読書感想文「機嫌のデザイン まわりに左右されないシンプルな考え方」秋田 道夫 (著)

 自分を世の中にどう置くか。
 その置き方を考えるとき、自分自身を観察することになる。表情であったり、服装であったり、身のこなし方であったり、所作だったり。そのとき自分の軸がたいせつになるが、実はその軸も周りとの関係やその時々で、案外、位置は変わるものだ。だからこそ、日々、自分自身と周りをよく見ることだ。
 ツイッターでバズるデザイナーである松田道夫の言葉は、デザイナーとしての了見から出てくる。なので、彼のアウトプットであるツイートは、デザインのプロセスを経たものだ。つまり、職業人のなせる技なのだ。

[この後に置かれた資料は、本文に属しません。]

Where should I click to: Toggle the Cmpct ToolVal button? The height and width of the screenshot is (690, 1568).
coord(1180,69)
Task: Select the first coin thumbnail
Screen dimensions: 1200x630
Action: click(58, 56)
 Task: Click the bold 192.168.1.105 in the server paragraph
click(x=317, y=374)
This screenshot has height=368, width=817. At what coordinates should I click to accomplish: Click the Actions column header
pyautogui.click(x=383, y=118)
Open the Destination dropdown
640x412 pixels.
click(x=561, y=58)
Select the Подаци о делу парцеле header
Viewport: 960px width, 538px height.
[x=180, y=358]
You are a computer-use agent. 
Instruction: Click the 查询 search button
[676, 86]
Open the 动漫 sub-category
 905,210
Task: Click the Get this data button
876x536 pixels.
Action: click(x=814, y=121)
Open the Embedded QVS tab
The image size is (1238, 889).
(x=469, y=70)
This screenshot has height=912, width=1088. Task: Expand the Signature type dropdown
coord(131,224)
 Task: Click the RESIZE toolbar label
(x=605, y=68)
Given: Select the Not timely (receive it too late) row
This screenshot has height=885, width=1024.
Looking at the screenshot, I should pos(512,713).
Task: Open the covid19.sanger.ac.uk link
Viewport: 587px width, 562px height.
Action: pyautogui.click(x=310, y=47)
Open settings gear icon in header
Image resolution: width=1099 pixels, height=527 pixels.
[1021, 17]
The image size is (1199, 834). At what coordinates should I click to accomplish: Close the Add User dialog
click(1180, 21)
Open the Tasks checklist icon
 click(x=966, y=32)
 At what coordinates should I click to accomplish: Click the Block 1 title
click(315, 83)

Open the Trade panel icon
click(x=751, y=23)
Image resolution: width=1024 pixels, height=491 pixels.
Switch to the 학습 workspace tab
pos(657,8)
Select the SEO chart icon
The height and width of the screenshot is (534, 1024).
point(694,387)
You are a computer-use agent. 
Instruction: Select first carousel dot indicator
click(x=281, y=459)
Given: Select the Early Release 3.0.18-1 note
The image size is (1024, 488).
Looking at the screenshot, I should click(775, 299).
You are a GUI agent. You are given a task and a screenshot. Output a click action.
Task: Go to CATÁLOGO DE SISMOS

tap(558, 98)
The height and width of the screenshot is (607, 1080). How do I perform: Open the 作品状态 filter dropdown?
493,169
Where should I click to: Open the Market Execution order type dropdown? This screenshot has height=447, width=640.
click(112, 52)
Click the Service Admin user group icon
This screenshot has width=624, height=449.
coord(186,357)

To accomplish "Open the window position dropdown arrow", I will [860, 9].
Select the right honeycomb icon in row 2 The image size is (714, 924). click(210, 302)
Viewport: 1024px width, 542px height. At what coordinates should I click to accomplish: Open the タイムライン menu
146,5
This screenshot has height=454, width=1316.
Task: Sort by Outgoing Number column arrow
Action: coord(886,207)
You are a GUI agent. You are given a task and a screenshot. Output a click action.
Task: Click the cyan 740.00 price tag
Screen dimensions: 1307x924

 ノン・デザイナーの我々は、日々の生活、仕事、発言などを、特にデザインしようとはしていない。思うままにやっている。意図や意思、自分のアウトプットを受けた相手がどう思い、どう感じるから、ああしよう、こうしようとまでは普段は意識しないし考えない。それは他人のために自分が擦り切れるように気を遣おうということではなく、丸太や石の塊りから自分の像を掘り出すように、周りからそう見られたい自分、受け取られたい自分を意識することだ。だって、そうしたいんだから。
 そして、機嫌を保つ、情緒を保つとは、自分を見失わないように、平熱、平常心を保つということだ。だからこそ、笑顔をつくることだ。機嫌がいいから、笑顔になるんじゃない。笑顔を作れるマインドがあるから機嫌を保つことができるんだ。